The spliceosome is a complex molecular machine in eukaryotic cells that plays a role in gene expression. This machinery is responsible for RNA splicing, a process where non-coding regions, called introns, are removed from precursor messenger RNA (pre-mRNA) molecules. Concurrently, coding regions, known as exons, are precisely joined to form a mature messenger RNA (mRNA). This mature mRNA then carries the genetic instructions for building proteins.
Building Blocks of the Spliceosome
The spliceosome is not a fixed structure but a dynamic assembly of multiple components. These include five main small nuclear ribonucleoproteins (snRNPs) and a wide array of non-snRNP proteins. Each snRNP is a complex of a small nuclear RNA (snRNA) molecule and associated proteins.
The five major snRNPs are U1, U2, U4, U5, and U6. For instance, U1 snRNP recognizes the 5′ splice site of an intron, while U2 snRNP binds to a specific branch point sequence within the intron. These snRNAs provide specificity by recognizing critical splicing signals.

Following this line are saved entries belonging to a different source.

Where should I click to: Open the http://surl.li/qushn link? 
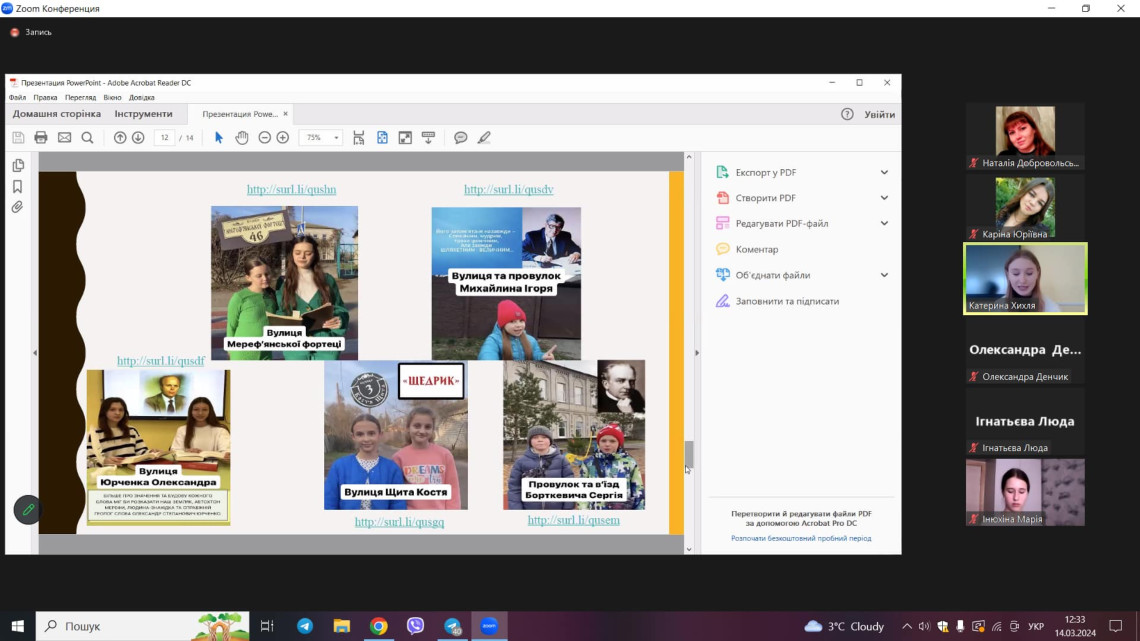292,189
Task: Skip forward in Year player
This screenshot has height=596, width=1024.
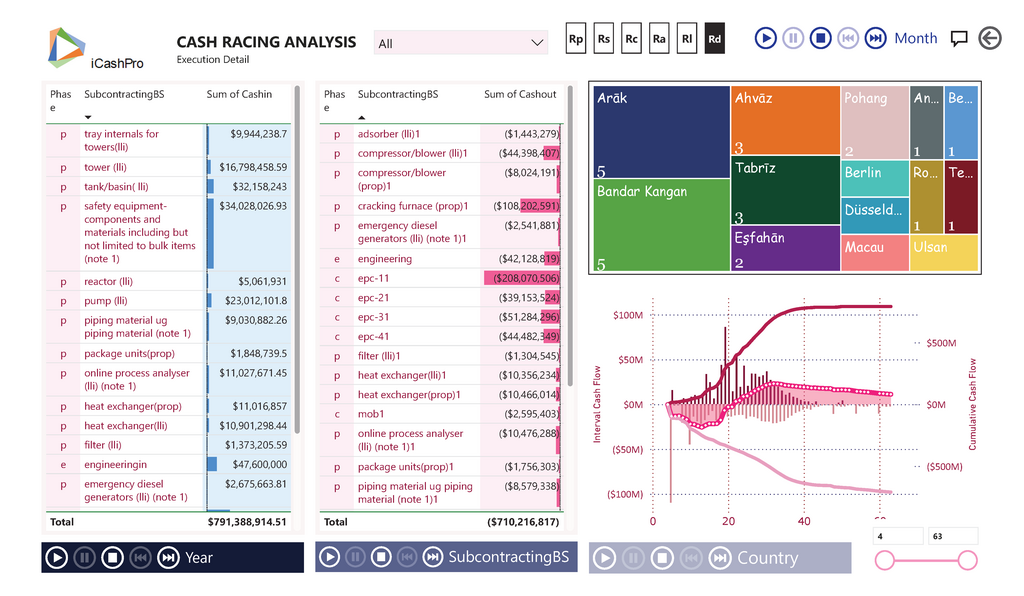Action: pyautogui.click(x=168, y=558)
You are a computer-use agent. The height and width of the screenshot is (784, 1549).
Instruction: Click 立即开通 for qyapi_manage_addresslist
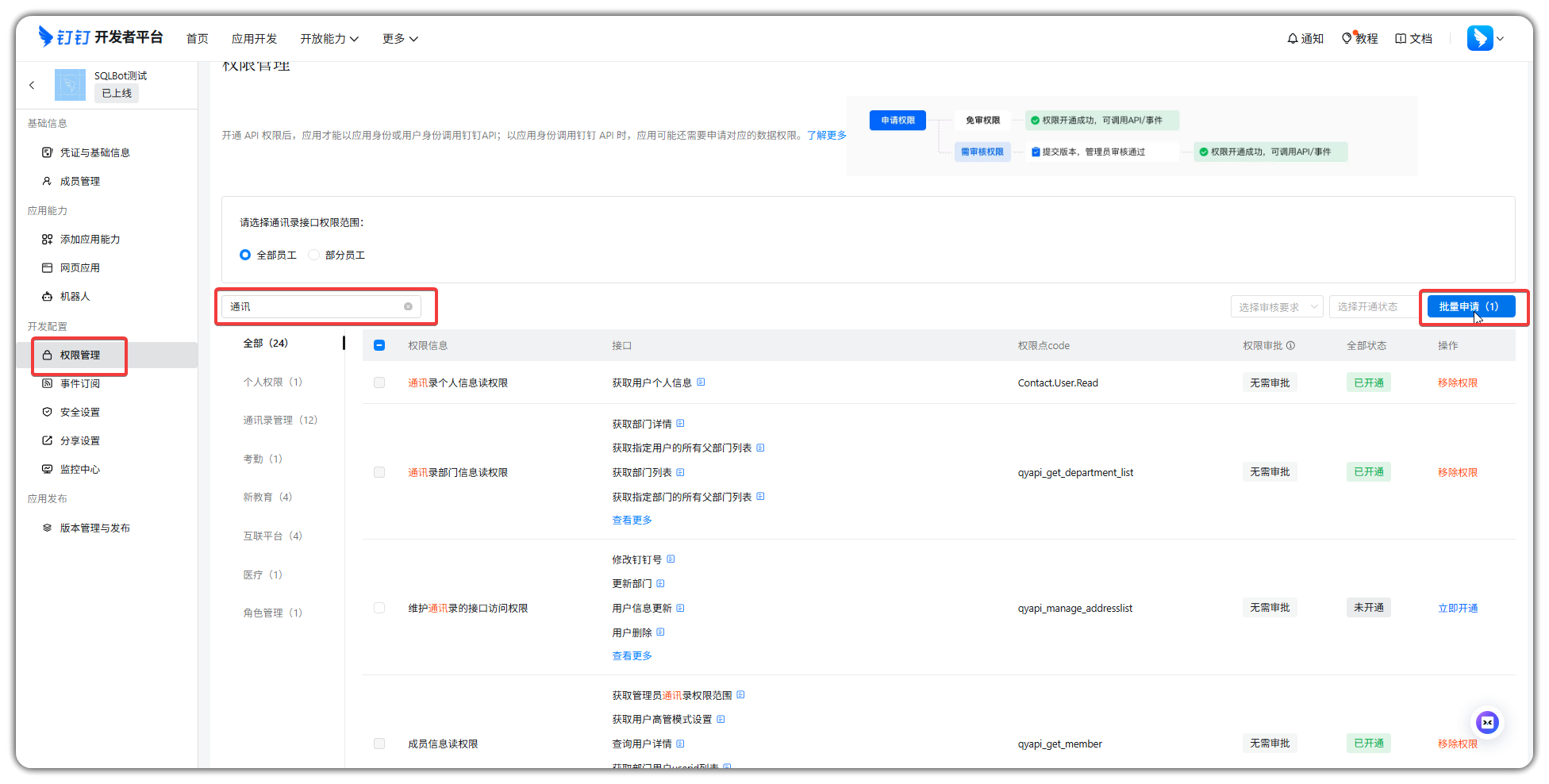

Beyond the snRNPs, the spliceosome incorporates over 300 non-snRNP proteins, often called splicing factors. These proteins contribute to the spliceosome’s assembly, regulation, and catalytic activity. The coordination of all these components is necessary for the spliceosome to function.
The Splicing Process
The splicing process involves a series of coordinated steps that transform pre-mRNA into mature mRNA. It begins with the spliceosome recognizing specific sequences at the boundaries of introns and exons, known as splice sites. These include a 5′ splice site, a 3′ splice site, and a branch point sequence within the intron.
The assembly of the spliceosome on the pre-mRNA is a stepwise process. Initially, U1 snRNP binds to the 5′ splice site, forming an early complex. U2 snRNP is then recruited to the branch point sequence, involving interactions with other non-snRNP proteins.
Following these initial recognition events, the U4/U6-U5 tri-snRNP complex joins the assembly. Structural rearrangements occur within the spliceosome, which destabilize U1 and U4 snRNPs, with U1 being displaced by U6. This prepares the spliceosome for two sequential transesterification reactions.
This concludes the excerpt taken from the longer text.